I like my character. I like the way my character works in play. I even like the storyline.

But I’m done.  I was at the game for eight hours on Saturday, not counting travel time, and we managed two fights and one scene that might nominally be deemed ‘role-play’ that ended becoming a player-discussion of the inherent morality (or lack thereof) of groups of adventures who categorize entire sentient peoples by racial stereotypes, then kill ’em and take their stuff.

Fascinating, in a petri dish kind of way, but not what I signed on for, general.

So I’m done.

What shall I do instead?  There’s a weekend writer group that invited me to join in, and I think I’ll do that.

As for gaming in general, I think I’ll stick with things that produce a better fun to time ratio.

Wizards of the Coast takes a… novel approach to dealing with PDF piracy

Angry Bear is angry.And by “novel”, I mean to say “utterly stupid and short-sighted.”

Earlier this evening RPGNow, Paizo, and DriveThruRPG pulled all of their Wizards of the Coast PDF products (where both new and much much much older products were available) at WotC’s request.  The ability to purchase them ended at noon – the ability to download products that you’ve already bought ended at midnight.

According to Wizards of the Coast, this was done to prevent piracy.  (In a followup statement, they clarified that they believe this… because they are luddite morons.)

“We have [taken these actions] to stop the illegal activities […], and to deter future unauthorized and unlawful file-sharing.”

I love the vast understatement from one gaming site today:

“I predict an increase in piracy of Wizards products.”

REALLY?

Let me take this one step further.  I guarantee – not ‘predict’, but guaran-goddamn-tee that every single PDF of WotC products made available after midnight tonight will be a pirated copy.

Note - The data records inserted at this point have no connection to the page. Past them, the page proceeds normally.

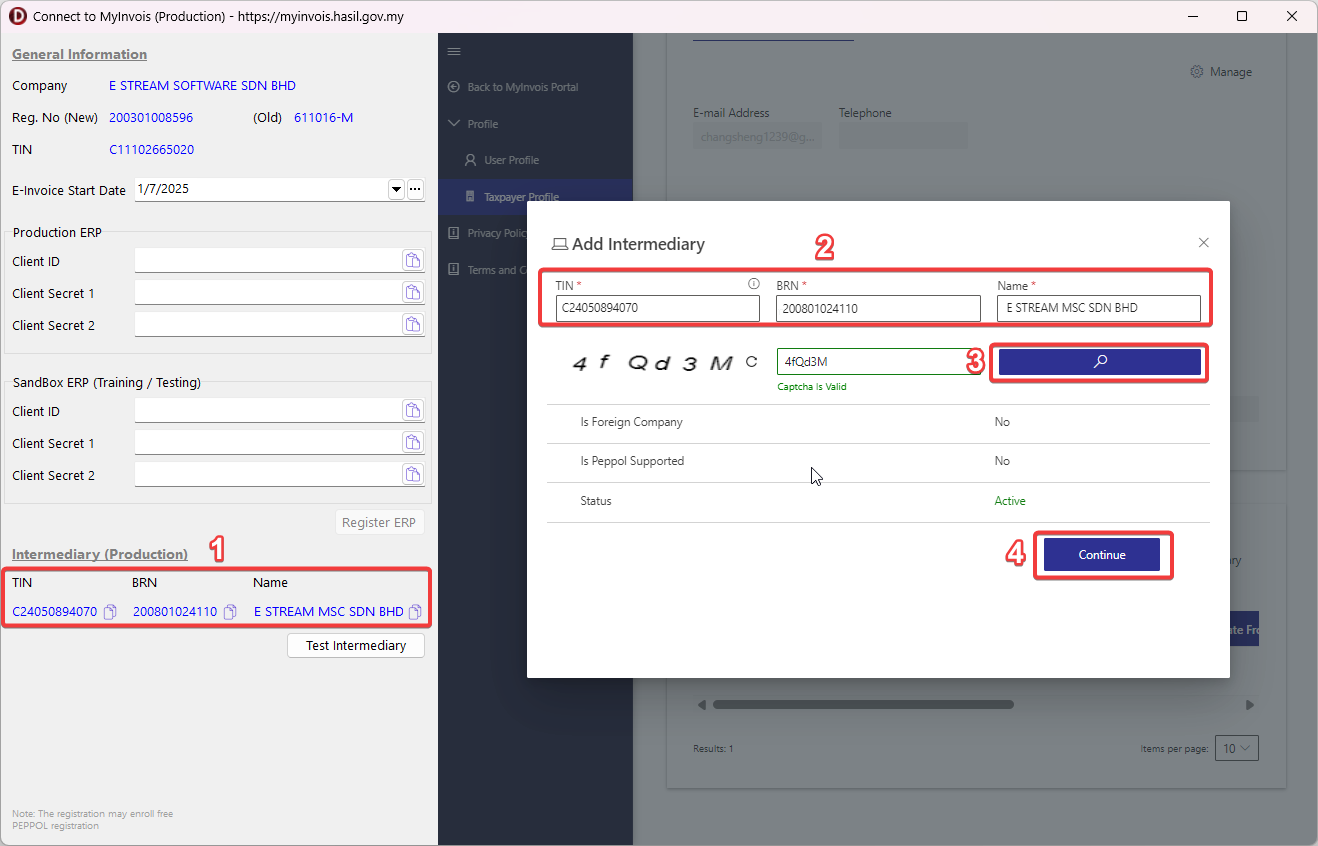This screenshot has width=1318, height=846.
Task: Refresh the captcha image
Action: 752,362
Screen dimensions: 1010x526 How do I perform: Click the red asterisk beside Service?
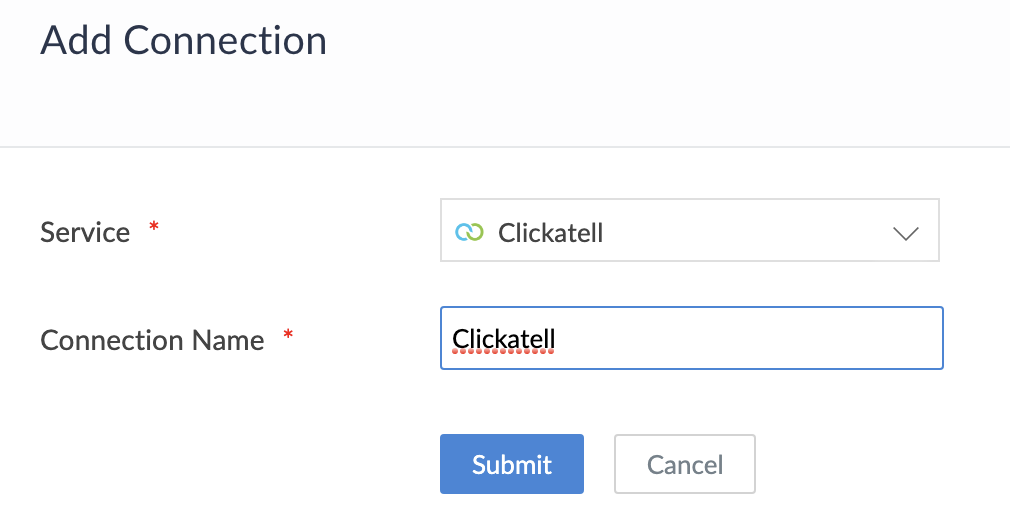tap(153, 226)
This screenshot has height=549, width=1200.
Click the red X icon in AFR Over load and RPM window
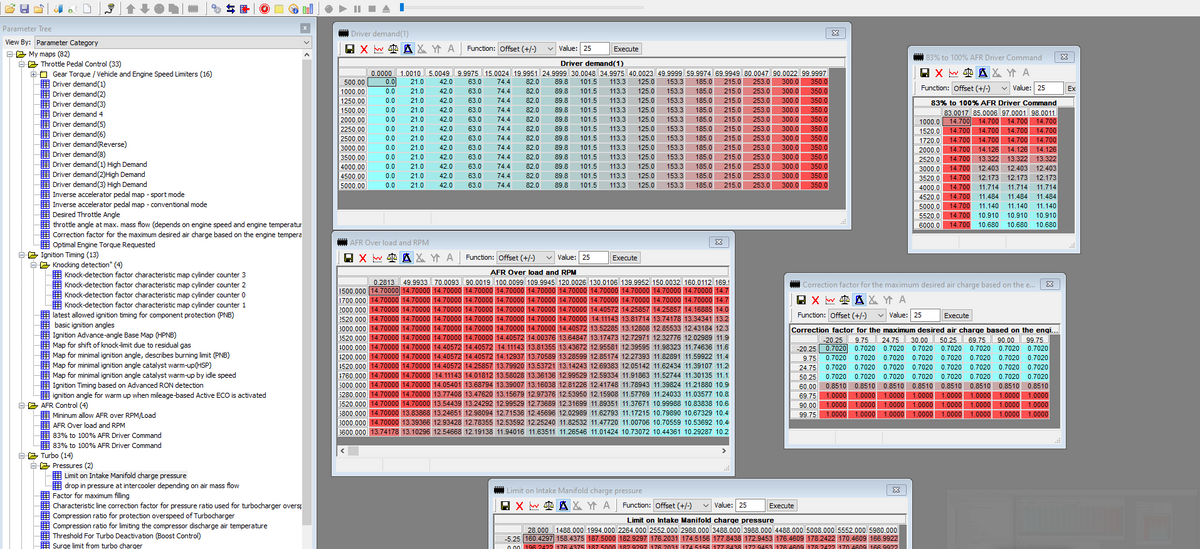tap(364, 257)
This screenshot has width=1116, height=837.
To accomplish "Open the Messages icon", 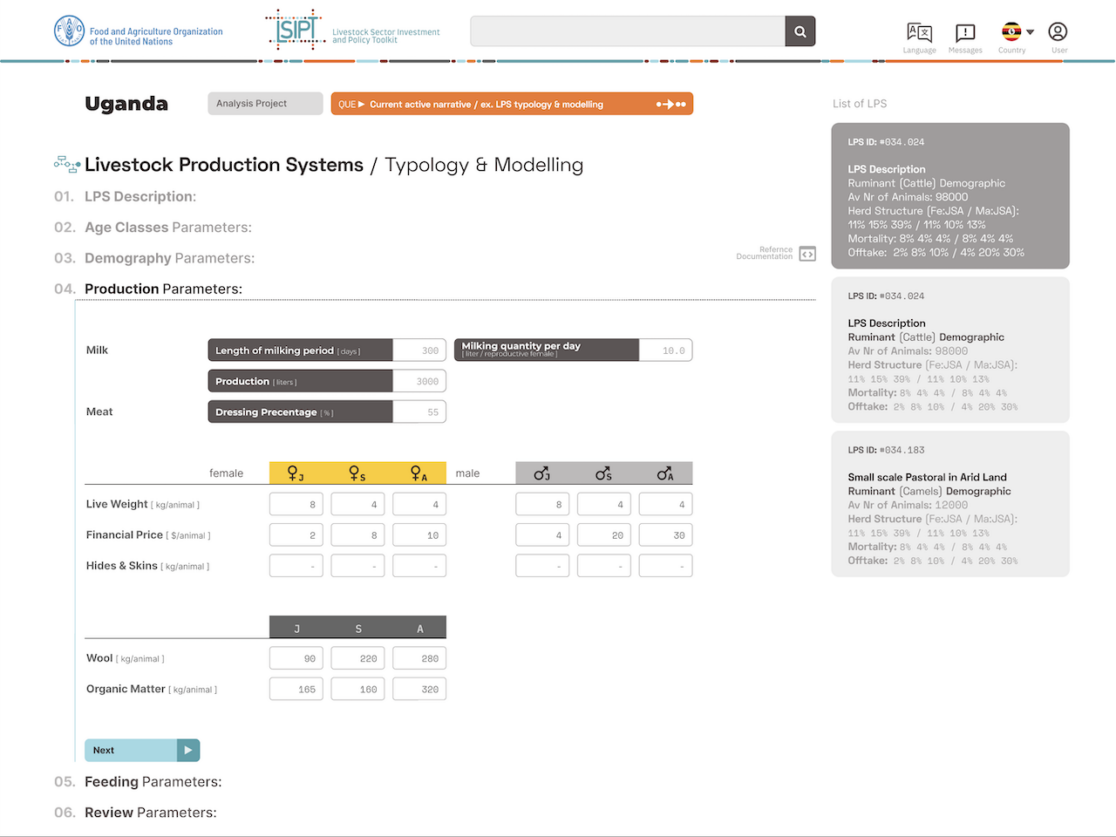I will (965, 33).
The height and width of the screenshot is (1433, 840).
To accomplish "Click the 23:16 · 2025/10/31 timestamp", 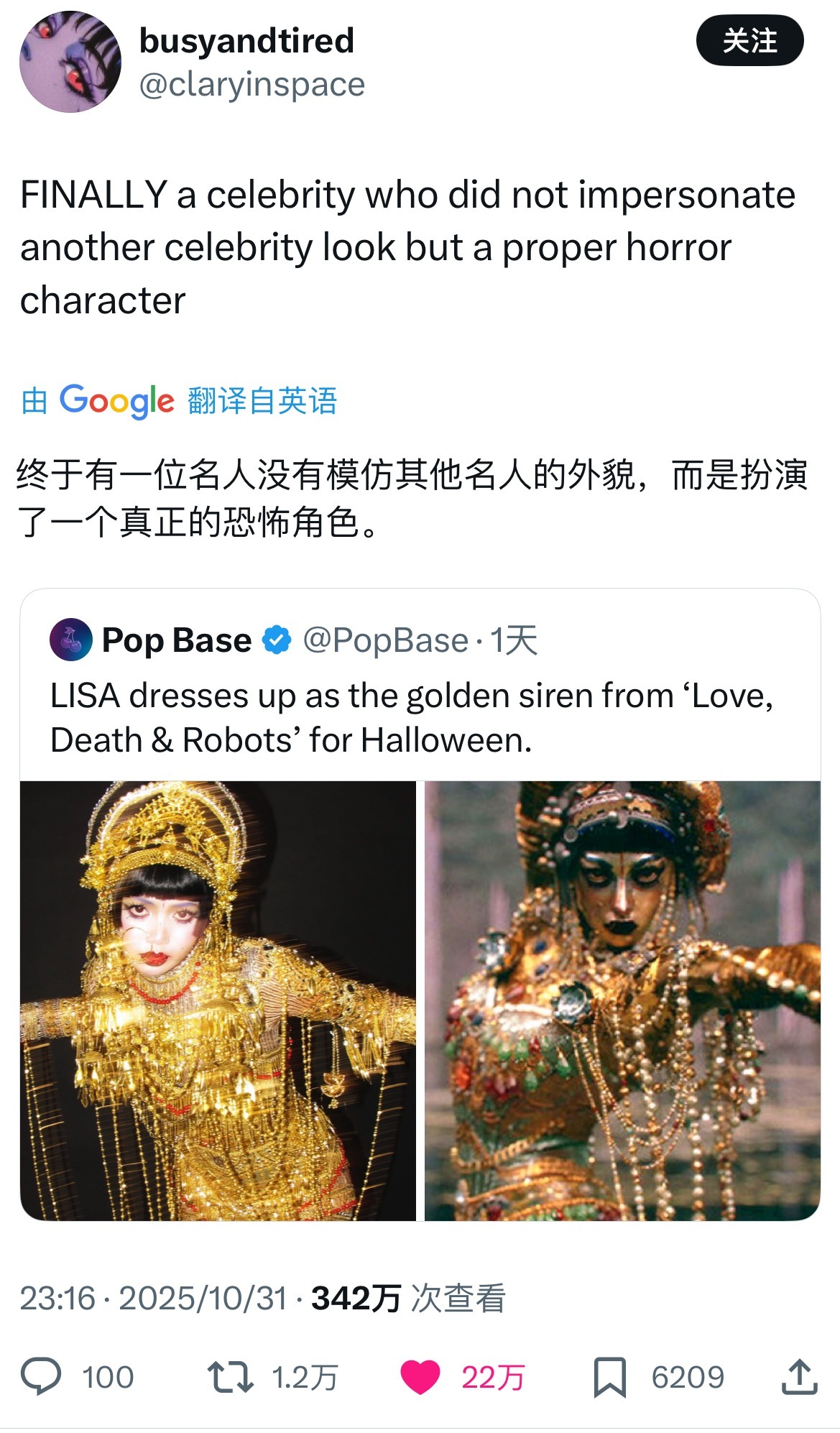I will pyautogui.click(x=153, y=1298).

Just… think about it for a second; you’ll see exactly what I mean.

See… before today? Sure, some people were sharing PDFs like that on file-sharing sites, and there was pirating going on. Sure, yes.

Was it because the PDFs were made available by WotC and sold online?

No.  You’ve been able to get PDFs of ANY game book — hell, any book at all — even ones that have never had electronic versions available, ever since scanner technology became remotely mainstream (early 90s), because people have time, and geeks have desire for the electronic versions.

Until today, at least most of the people who wanted electronic versions of their game book were getting the PDFs the easy way: google search, got to RPGNow, click, click, download.  No torrent software. No worrying if you picked up a virus with your latest PDF. Easy.

Now, the only way to get the electronic version of a WotC product is to get it from a pirate site.

I can either not get it at all (sucks for me, and WotC gets no money), or I get it from a torrent site (hassle for me, and WotC gets no money).

The pirating people? This has no fucking affect on them what. so. ever.

Well, no; that’s not entirely true.

This move by WotC, ostensibly meant to fight piracy, will actually ensure that more people will come to their site to download ALL the PDFs they want (for games, for novels… whatever — I mean, as long as they’re THERE for the DnD stuff, they might as well look around and see what else is out there, right?…).

It’s not just stupid and short-sighted.  It doesn’t just ensure the piracy of their work by 100% of those that want PDFs of DnD material; it actually hurts all the other companies in the industry as well.